On St. Patrick’s Day seven years ago, we spotlighted in a post the insightful, yet sad, words of a memorable Irish fisherman, Joe Caufield (not “Caulfield” like the Catcher In The Rye’s Holden Caulfield), who was the focus of the Perennial Plate short documentary Episode 168: Howth, Dublin (only six minutes long and very much worth viewing on St. Patrick’s Day 2023).
Joe Caufield recalled a fleet of 40 boats, with 200 men working, which (in 2017) was reduced to less than a half dozen. Noting that three modern fishing boats can catch three times the amount of fish that in the past 40 boats with 5 men caught, Joe Caufield’s insight was more than mere nostalgia: “You could have one millionaire or 30 people with $30,000. Which one is better? Which one does society want?”
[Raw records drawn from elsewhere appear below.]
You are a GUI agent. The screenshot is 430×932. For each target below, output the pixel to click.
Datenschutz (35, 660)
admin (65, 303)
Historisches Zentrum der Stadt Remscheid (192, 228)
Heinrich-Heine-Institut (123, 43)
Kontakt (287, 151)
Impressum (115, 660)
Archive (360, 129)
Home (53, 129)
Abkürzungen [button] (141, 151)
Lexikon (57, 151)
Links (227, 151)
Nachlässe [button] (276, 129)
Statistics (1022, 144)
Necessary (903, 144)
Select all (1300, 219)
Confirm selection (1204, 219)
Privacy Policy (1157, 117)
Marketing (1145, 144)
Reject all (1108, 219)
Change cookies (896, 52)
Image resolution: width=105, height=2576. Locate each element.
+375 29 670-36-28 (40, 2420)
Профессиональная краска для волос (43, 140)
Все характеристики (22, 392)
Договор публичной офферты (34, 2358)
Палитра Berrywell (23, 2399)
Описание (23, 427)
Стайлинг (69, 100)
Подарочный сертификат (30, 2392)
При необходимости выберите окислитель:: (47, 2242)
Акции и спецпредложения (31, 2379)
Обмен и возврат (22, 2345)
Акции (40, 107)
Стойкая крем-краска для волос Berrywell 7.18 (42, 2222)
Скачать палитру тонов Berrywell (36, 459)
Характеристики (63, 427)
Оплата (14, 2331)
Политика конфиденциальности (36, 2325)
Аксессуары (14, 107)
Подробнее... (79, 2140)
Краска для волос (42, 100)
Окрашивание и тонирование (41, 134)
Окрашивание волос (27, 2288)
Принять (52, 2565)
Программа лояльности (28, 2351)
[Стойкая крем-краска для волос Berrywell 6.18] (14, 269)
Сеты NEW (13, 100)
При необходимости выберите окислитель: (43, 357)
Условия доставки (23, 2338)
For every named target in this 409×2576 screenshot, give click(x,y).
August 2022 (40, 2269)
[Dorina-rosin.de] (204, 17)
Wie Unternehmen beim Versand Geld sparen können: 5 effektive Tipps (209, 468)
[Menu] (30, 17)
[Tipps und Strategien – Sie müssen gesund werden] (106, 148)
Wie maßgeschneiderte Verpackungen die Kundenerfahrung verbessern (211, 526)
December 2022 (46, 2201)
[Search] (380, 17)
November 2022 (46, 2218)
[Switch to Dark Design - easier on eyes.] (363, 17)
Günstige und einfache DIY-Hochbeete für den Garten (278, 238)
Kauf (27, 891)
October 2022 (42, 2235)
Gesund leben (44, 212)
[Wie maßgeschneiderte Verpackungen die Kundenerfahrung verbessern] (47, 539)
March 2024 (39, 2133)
The Fishing Daily, a website that started up in 2020, covers “fishing industry news from Ireland, UK, Norway, Denmark, and other European countries along the Atlantic seaboard.” It recently reported on the major redevelopment of the fishing pier at Joe Caufield’s Howth, Dublin that has been officially named the “Howth Fishery Harbour Centre,” one of six State-owned modern fishing piers in Ireland. In 2021, almost 90% of all fish landed into Ireland was into the six State-owned Fishery Harbour Centres, and at Howth, these landings were valued at €12.9 million ($13.5 million).
Charlie McConalogue, Ireland’s Minister for the Marine, at the official opening of the new “Fishing Pier,” according to the report on The Fishing Daily, emphasized the “critical economic activity generated by our fishing industry” and the need to maintain the “vitality of Irish coastal communities.”
According to the founder and editor of The Fishing Daily, Oliver McBride, the website’s “aim and ethics” is “no compromise news about the fishing and seafood industry.” McBride notes that “To most people on land, fishing is something that happens out there unseen and unexperienced but that does not mean that it does not exist.” In McBride’s well-put opinion, “Fishing is the toughest job and the most dangerous vocation in the world.”
There is no shortage of Fishing News to report on McBride’s website and it is a vital service to many. For example, there’s a half dozen fishing industry stories reported on one recent day, March 16, 2023. With the industrialization of fishing, there is an urgent need for accountability and to know, in the words of Maria Valentine, an oceanographer with Oceana “how much is being fished out and where it’s going to.” McBride’s The Fishing Daily is helping with that urgent task with regard to Europe’s Atlantic seaboard.
Oceanographer Maria Valentine’s above words were cited in a report last fall in the New York Times, How China Targets the Global Fish Supply (9/26/22) by Steven Lee Myers, Agnes Chang, Derek Watkins and Claire Fu. With the known stocks of most species of fish continuing to decline, this story in the New York Times on China’s deepwater fishing fleet of nearly 3,000 ships, the world’s largest, is stunning.
China now fishes in any ocean in the world now that its own coastal waters have been severely depleted of fish stock. According to this must-read article, China’s impact on the long-range sustainability of the ocean’s resources “is increasingly being felt from the Indian Ocean to the South Pacific, from the coasts of Africa to those off South America.”
In the words of Duncan Currie, an international environmental lawyer who advises the Deep Sea Conservation Coalition, the challenge facing the world is to persuade China that the ocean’s resources are “not going to be there forever.”
What can an individual consumer do? Years ago we drew attention to the Monterey Bay Aquarium Seafood Watch in a post on the difficulty of knowing where your salmon comes from. Its Seafood Guide is a remarkable resource for searching for fish “recommendations.” Recent searches for “lobster” and for “cod” took seconds and provided excellent guidance, for example. Check it out!